'It's not all right, Miss Jones. I will not have members of the press treated in such a cavalier fashion in my station. Your cameraman has told me how you were manhandled, Miss Jones.'

'A small misunderstanding.'

Delaney held his boss's gaze. 'No misunderstanding on my part, sir. I don't care if she's press, public or a member of the royal frigging family, she has information on an ongoing murder case then she gets treated just the same by me.'

Napier goggled at him. 'Have you listened to a word I have said, Inspector?'

Delaney smiled sardonically at Melanie Jones. 'I'm just doing my job, sir.'

'Wait outside, Delaney. I'll speak to you later.'

Delaney nodded pointedly at the reporter then walked out, closing the door loudly behind him, and took a moment to compose himself. He'd have liked to have gone back inside and slapped his boss but he knew what the consequences would be, and although in times recently past he wouldn't have much cared, right now he needed his badge and the authority it brought. He still had personal matters to take care of and his warrant card was going to help do just that.
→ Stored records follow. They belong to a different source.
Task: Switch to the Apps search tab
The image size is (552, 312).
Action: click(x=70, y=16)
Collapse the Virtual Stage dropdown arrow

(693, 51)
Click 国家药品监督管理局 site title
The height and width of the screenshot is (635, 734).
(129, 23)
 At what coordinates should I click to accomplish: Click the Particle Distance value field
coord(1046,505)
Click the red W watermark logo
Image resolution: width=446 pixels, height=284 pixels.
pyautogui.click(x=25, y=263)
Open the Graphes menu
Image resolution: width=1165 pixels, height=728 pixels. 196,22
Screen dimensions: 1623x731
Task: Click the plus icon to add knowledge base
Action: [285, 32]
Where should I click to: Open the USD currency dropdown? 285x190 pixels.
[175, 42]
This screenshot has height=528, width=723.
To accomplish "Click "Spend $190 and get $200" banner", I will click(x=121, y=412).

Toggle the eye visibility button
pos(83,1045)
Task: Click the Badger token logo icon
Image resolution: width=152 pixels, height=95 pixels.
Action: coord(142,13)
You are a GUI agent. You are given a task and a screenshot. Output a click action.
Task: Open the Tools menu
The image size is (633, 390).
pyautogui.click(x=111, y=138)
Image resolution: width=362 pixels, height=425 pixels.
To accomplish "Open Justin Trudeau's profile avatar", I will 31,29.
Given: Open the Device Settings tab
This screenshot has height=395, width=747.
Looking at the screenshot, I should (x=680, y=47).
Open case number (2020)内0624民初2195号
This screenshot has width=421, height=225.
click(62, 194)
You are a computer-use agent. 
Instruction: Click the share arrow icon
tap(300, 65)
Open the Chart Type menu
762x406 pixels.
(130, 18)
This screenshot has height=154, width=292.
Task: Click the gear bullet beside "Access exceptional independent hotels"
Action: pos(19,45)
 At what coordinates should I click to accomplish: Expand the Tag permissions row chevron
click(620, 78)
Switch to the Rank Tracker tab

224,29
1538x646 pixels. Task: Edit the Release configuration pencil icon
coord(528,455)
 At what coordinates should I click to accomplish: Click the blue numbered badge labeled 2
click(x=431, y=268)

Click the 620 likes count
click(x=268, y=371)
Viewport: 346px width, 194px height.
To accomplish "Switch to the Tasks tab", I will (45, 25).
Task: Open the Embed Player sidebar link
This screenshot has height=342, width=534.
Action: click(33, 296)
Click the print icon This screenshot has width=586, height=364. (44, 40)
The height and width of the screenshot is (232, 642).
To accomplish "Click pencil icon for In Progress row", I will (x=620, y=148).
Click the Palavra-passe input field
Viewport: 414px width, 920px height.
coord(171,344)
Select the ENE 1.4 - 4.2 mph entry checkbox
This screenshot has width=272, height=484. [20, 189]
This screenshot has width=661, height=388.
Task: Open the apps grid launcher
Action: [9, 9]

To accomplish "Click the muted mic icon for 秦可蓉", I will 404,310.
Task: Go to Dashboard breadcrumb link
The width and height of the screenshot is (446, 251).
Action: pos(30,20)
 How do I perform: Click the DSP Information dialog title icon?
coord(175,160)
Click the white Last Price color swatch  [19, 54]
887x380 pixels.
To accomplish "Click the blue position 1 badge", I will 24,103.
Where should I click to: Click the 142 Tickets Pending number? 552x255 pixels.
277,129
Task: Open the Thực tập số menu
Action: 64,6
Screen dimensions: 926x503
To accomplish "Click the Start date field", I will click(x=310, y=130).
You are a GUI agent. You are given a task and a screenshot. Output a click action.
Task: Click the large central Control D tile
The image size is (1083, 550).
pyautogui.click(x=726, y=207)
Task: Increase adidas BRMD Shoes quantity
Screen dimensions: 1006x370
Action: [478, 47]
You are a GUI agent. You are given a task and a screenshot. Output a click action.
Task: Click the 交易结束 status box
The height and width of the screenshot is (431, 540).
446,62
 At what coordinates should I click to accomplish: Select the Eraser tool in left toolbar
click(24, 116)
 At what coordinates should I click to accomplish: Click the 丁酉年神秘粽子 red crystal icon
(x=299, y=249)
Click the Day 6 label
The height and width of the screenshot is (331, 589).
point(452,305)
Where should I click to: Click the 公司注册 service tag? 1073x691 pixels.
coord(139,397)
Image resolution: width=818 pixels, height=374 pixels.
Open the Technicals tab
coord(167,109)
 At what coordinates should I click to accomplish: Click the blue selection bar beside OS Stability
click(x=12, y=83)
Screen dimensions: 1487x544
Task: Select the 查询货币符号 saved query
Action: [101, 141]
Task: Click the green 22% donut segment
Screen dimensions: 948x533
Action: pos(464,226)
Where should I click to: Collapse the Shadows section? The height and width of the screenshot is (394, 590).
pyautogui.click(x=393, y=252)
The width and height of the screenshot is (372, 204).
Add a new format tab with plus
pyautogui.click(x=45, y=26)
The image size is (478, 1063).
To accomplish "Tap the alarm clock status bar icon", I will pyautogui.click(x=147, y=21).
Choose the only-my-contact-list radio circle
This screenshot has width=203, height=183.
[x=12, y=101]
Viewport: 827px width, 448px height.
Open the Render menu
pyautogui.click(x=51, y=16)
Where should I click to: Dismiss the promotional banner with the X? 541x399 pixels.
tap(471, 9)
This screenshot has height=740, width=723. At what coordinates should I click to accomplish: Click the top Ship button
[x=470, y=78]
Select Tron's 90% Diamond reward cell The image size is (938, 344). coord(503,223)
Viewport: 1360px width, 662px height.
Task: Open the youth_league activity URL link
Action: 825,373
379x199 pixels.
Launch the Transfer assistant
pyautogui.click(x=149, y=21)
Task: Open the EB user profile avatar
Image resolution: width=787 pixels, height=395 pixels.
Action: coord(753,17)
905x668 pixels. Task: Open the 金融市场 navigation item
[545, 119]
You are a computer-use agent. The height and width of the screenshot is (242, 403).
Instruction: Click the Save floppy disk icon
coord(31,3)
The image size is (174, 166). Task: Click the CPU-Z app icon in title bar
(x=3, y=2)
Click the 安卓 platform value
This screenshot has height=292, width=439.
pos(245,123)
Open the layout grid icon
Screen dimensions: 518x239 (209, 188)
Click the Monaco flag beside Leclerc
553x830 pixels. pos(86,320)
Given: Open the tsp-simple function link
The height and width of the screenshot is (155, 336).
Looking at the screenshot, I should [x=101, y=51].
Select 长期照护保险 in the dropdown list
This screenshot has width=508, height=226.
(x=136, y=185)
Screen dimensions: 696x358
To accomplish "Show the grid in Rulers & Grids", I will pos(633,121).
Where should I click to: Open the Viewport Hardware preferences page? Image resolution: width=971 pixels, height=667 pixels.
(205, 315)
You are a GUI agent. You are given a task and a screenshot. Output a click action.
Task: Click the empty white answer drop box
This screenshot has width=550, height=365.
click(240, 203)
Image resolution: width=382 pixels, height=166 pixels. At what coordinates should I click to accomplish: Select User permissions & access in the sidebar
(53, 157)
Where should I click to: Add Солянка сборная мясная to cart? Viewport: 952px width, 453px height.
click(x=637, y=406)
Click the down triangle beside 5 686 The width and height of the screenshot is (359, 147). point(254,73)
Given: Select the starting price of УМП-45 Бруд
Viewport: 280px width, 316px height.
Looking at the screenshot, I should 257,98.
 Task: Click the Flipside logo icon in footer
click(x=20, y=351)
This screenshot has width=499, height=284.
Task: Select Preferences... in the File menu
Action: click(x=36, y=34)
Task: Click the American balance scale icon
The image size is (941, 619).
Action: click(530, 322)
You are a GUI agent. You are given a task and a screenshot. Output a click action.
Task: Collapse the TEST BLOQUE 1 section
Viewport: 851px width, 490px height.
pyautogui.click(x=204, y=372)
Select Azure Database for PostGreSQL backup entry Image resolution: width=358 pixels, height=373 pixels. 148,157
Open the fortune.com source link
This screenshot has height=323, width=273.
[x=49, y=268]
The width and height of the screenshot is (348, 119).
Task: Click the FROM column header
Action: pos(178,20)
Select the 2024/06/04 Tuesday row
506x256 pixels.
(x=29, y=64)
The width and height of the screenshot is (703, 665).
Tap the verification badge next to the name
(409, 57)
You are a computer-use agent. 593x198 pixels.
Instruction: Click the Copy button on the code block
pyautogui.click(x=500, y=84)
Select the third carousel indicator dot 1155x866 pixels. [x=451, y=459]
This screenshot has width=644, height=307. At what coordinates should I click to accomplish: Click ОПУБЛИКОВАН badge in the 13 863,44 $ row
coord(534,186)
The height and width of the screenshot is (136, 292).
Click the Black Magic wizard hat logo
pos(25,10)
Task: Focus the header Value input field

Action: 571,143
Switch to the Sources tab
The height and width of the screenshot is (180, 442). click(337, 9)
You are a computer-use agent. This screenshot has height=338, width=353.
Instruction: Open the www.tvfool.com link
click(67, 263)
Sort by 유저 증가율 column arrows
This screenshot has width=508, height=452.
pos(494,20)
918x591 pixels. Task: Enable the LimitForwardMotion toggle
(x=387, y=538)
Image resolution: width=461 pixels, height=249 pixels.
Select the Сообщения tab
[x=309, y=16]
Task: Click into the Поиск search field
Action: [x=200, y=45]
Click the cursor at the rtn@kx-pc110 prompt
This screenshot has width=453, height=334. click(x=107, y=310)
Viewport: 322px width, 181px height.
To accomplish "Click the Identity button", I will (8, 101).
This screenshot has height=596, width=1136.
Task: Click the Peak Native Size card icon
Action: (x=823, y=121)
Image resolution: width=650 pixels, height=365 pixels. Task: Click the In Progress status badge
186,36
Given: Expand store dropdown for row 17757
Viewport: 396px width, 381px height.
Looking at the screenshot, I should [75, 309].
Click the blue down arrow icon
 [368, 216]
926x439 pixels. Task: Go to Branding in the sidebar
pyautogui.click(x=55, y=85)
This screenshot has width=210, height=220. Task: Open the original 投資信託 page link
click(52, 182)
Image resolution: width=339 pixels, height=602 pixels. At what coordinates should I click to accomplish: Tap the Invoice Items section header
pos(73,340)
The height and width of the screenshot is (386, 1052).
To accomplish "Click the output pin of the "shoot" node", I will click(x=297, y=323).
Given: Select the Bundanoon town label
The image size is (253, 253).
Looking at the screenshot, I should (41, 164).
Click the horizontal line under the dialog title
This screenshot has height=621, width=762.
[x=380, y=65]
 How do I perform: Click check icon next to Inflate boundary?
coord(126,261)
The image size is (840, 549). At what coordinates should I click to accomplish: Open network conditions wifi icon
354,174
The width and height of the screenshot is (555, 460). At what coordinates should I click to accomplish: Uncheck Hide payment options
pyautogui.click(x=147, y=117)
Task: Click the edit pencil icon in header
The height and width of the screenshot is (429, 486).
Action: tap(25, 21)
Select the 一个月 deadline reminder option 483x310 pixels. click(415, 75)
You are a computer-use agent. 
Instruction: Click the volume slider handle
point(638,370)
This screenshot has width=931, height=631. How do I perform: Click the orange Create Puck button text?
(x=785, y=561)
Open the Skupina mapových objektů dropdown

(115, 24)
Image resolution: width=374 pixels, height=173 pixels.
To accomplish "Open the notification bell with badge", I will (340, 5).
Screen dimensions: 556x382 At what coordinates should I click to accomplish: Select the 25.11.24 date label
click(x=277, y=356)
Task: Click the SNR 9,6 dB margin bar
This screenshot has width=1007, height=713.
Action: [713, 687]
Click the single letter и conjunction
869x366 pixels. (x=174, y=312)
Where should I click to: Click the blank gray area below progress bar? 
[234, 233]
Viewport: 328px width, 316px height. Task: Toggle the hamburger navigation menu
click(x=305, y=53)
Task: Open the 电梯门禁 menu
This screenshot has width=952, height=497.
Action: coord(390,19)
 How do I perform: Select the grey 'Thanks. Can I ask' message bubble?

He walked through to public reception area where the long-haired cameraman was watching him with a smug and amused expression on his face as he lounged against the counter. 'Your boss had a word with you, did he?'

Delaney walked up to him, the smile on his lips far from friendly. He grasped the camera out of his hands, slid the broadcast-quality Betacam tape out of it and put it in his jacket pocket.

The cameraman was outraged. 'You can't do that!'

Delaney ignored him and nodded at Dave. 'Napier will probably be looking for me in a minute.'

'Want me to tell him where you'll be?'

'Tell him I got called away. Urgent business.'

Dave smiled knowingly. 'Have one on me.'

Delaney cocked his finger at him, pulled an imaginary trigger and headed towards the entrance.

The cameraman called after him. 'Oi!'

Delaney ignored him, walking outside and closing the door behind him, silencing the cameraman's outraged protests.

He looked up at the sky and thought about what Melanie Jones had told him. The moon was low in the sky, leaking a sulphurous light over the dark car park; a few clouds scudded over it as he watched, throwing a shadow over his face, but his eyes still glittered.

Derek Watters had been a prison officer for twenty-two years and married for twenty-three. He had left school at the age of sixteen and worked in a number of different jobs over the next year or so, never really settling into any of them. But after walking into a recruiting office, he had decided that when he turned eighteen he was going to join the army. His mates threw him a big party at the local pub, the Roebuck, to celebrate his eighteenth and give him a bit of a send-off before he took the Queen's shilling. Derek's mates had all had a whip-round and organised for a strippergram as well. A girl whose real name was Audrey but was calling herself for the purposes of erotic entertainment Sergeant Sally Strict. She was nineteen, dressed in a policewoman's outfit and had breasts like coconuts, the young Derek Watters had thought. Heavy, full, magnificent. Exotic fruit indeed.

Derek had always been more of a headlamps than a bumper man, still was. And Audrey's headlamps on that night dazzled him. Literally. She'd made him walk around the pub on all fours barking like a dog and then given him eighteen lashes with a soft suede whip. One for each of his years. Then given him his birthday treat. She hadn't done a full strip, she was just a fun telegram girl she'd said. But she had gone topless and let him cradle his face in her ample bosom. It was the best night of Derek's life thus far.